=== Task brief ===
Each line from the one with "At what coordinates should I click to accomplish: Advance" through the last line below must be written out exactly. Do not copy pictures.

=== Available data ===
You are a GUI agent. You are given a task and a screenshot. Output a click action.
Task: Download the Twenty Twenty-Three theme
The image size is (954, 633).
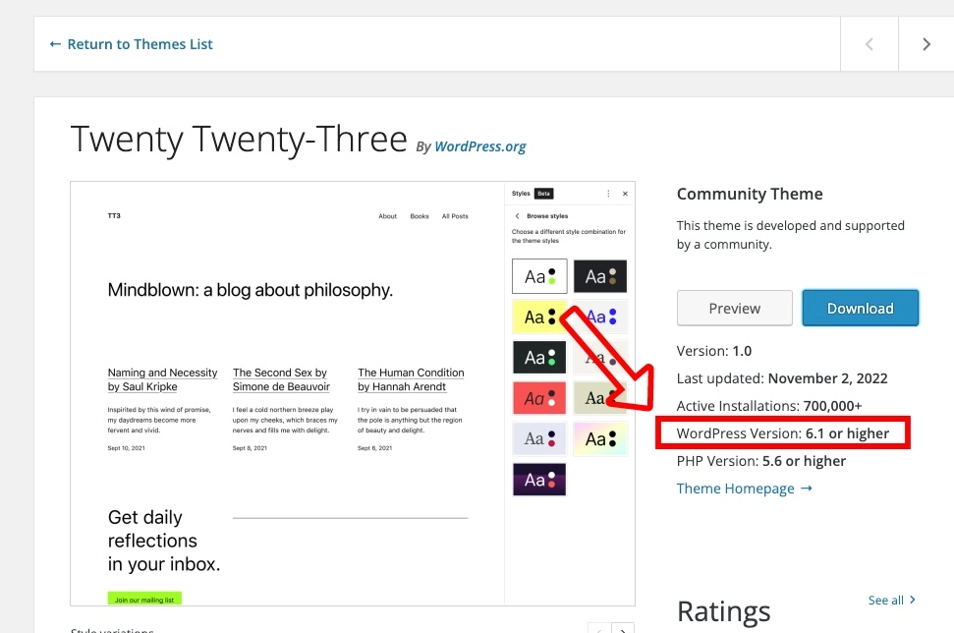860,308
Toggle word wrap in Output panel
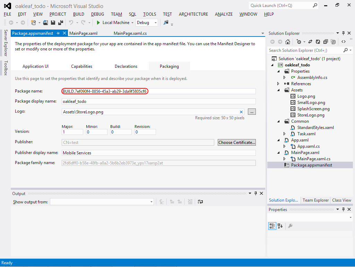355x267 pixels. [x=200, y=202]
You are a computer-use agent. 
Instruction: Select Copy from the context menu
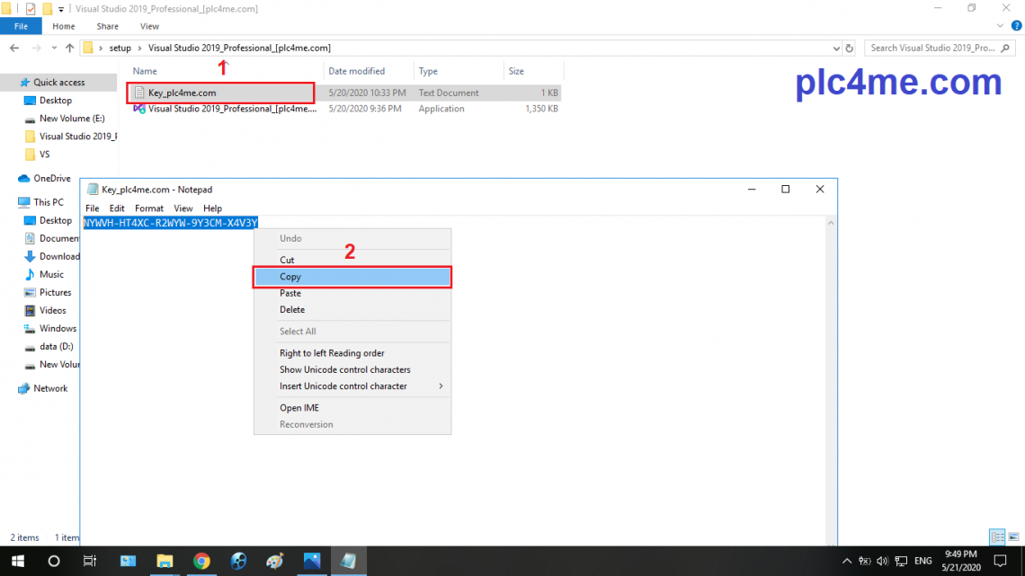pyautogui.click(x=290, y=277)
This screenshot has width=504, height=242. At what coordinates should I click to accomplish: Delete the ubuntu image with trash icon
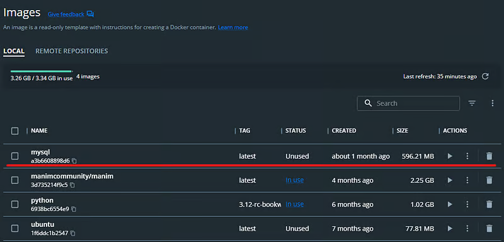490,229
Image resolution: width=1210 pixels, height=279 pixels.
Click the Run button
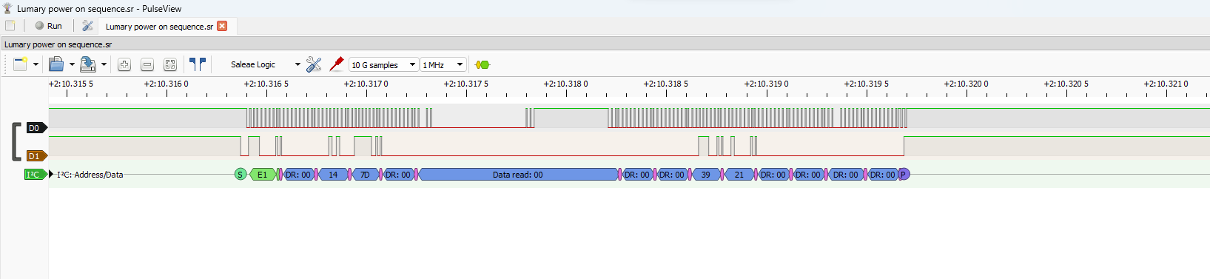pos(49,25)
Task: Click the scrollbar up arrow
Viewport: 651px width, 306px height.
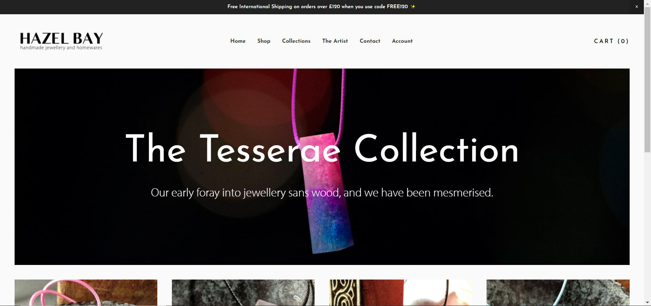Action: [647, 3]
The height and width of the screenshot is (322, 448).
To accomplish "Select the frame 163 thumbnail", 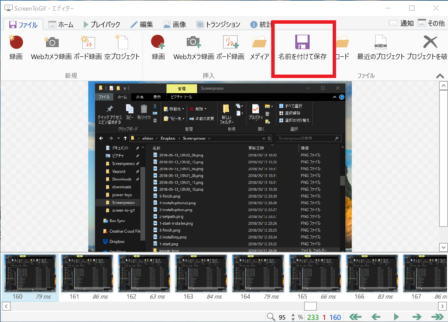I will point(201,273).
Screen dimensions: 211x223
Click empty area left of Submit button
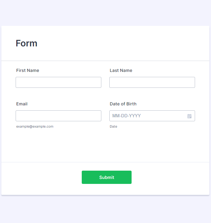click(x=43, y=177)
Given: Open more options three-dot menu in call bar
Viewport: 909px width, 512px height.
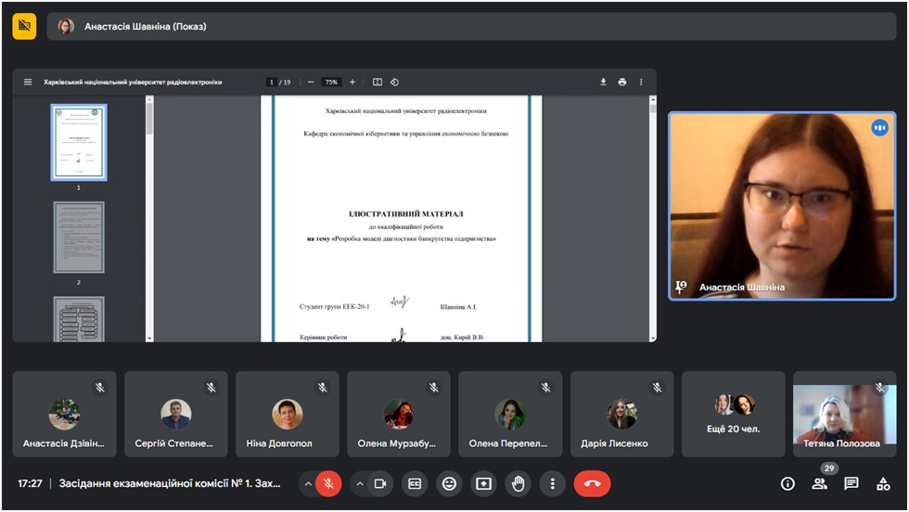Looking at the screenshot, I should click(x=552, y=483).
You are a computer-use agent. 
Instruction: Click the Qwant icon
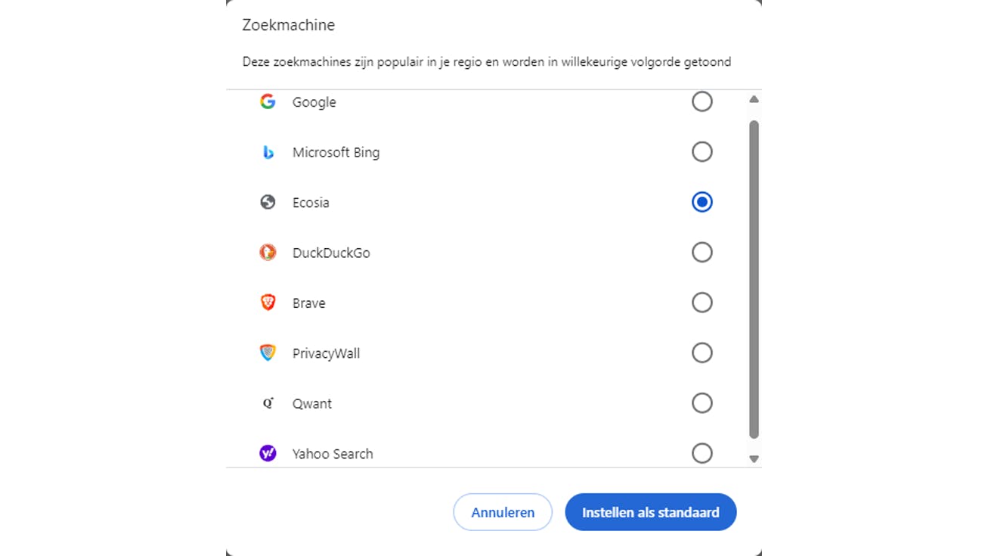pos(268,402)
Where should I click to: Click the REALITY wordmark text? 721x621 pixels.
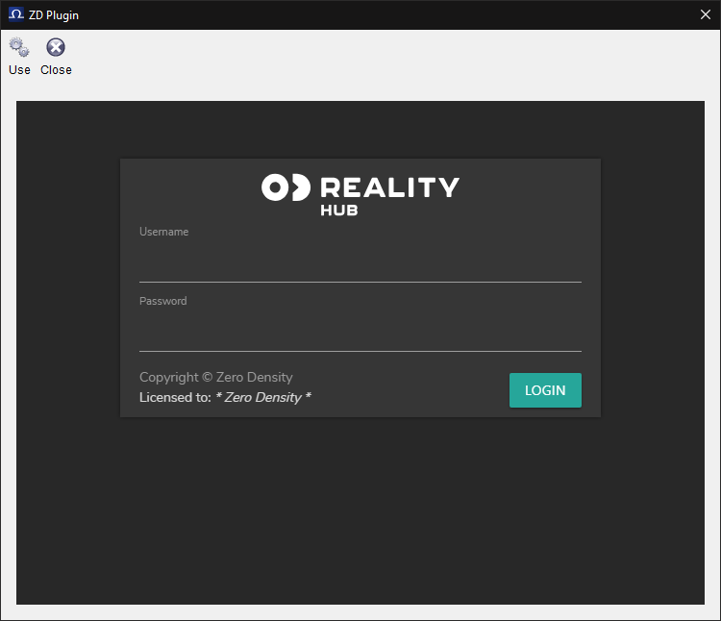click(389, 187)
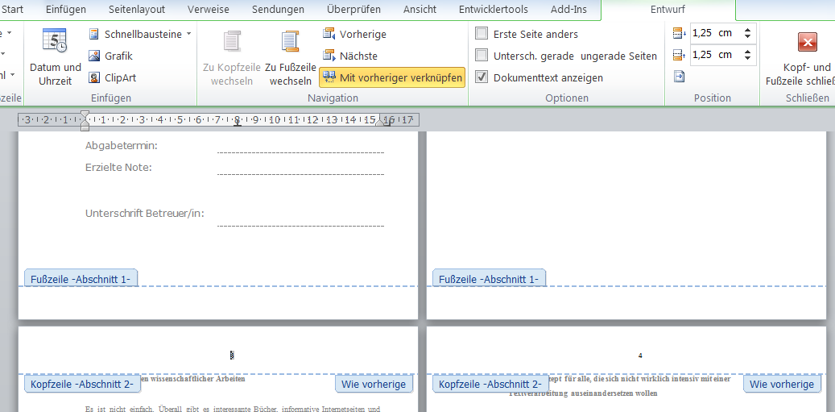Image resolution: width=835 pixels, height=412 pixels.
Task: Decrease footer bottom distance value
Action: point(748,58)
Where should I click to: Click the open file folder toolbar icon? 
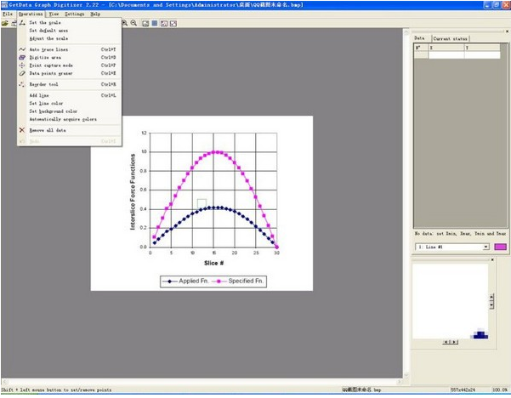[x=4, y=23]
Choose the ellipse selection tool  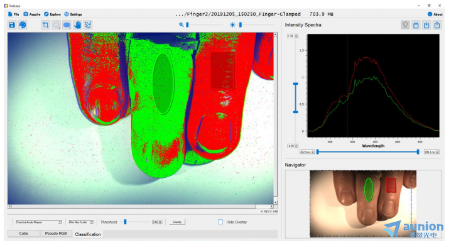tap(56, 25)
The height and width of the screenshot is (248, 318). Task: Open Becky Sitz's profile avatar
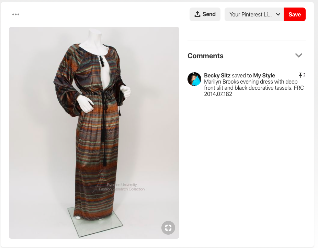tap(194, 79)
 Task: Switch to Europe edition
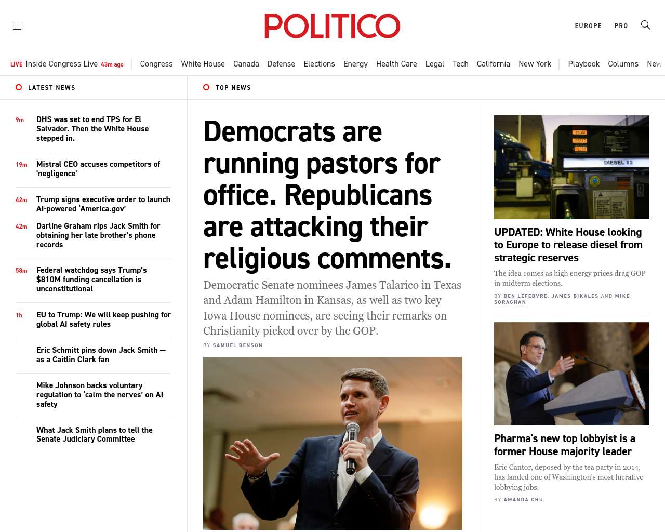point(588,26)
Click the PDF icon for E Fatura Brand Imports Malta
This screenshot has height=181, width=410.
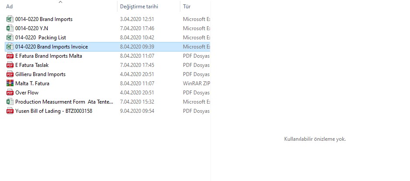pos(10,56)
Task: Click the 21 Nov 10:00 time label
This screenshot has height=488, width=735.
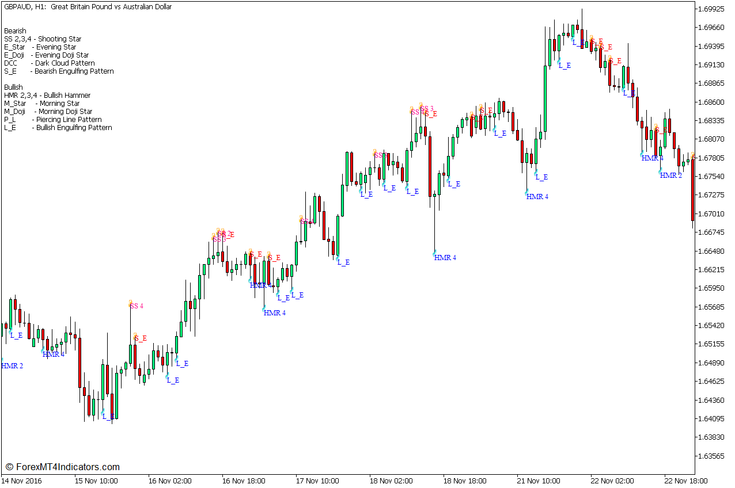Action: point(538,481)
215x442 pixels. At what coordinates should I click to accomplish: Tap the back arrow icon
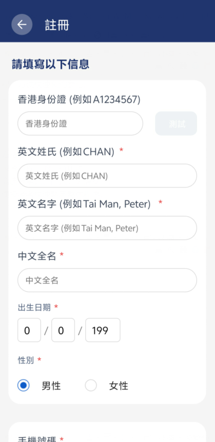[22, 25]
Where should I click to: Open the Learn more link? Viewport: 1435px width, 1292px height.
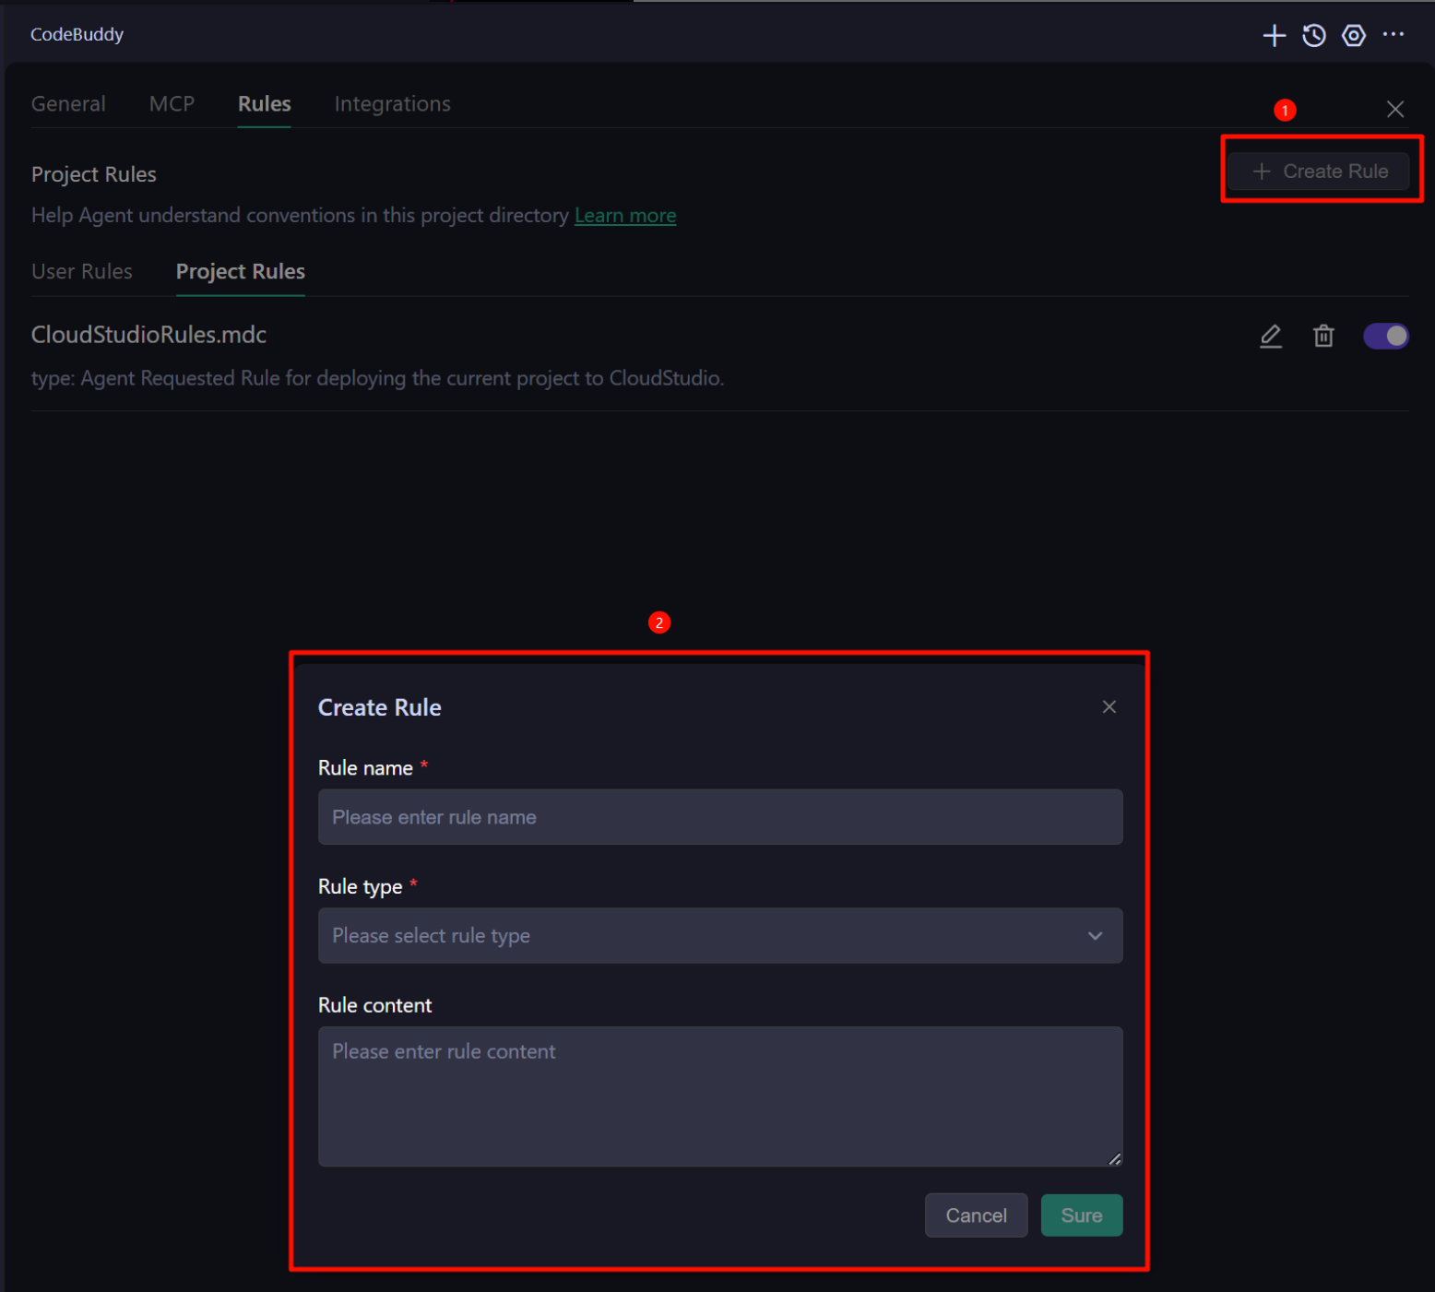(625, 215)
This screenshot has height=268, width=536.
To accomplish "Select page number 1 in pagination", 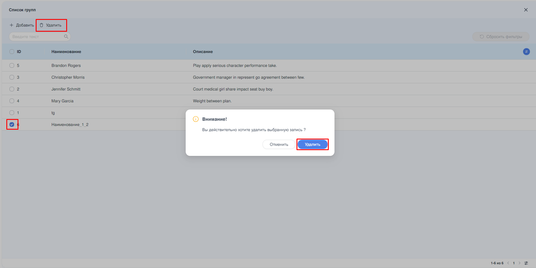I will coord(514,263).
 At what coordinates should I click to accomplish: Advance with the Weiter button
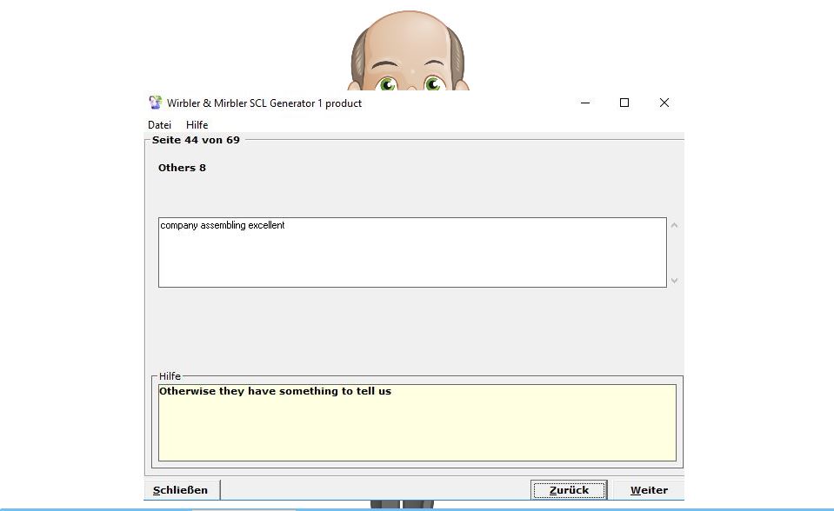click(x=649, y=489)
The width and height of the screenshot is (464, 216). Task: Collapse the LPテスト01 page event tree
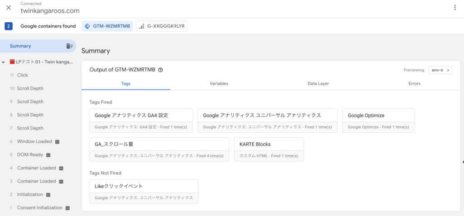click(x=3, y=62)
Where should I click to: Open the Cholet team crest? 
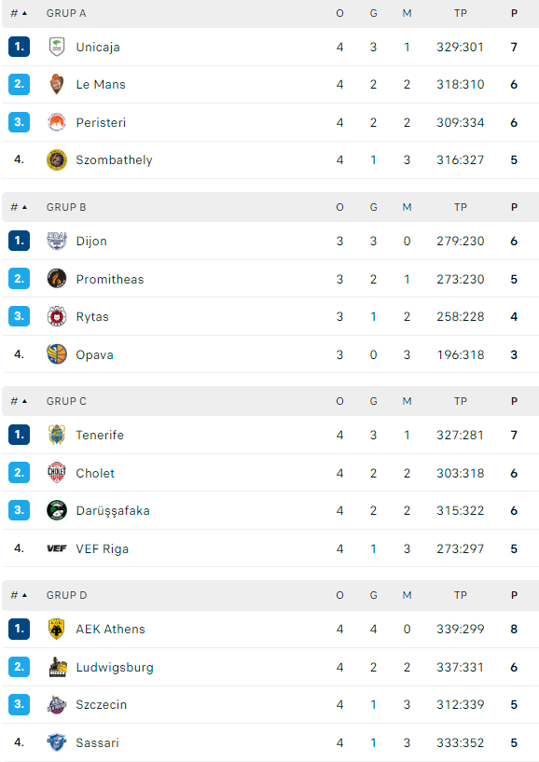(x=57, y=472)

=== Response below ===
 At what coordinates should I click to accomplish: Advance with the Weiter button
click(x=649, y=489)
The width and height of the screenshot is (464, 216). Task: Collapse the LPテスト01 page event tree
click(x=3, y=62)
Where should I click to: Open the Cholet team crest? 
(x=57, y=472)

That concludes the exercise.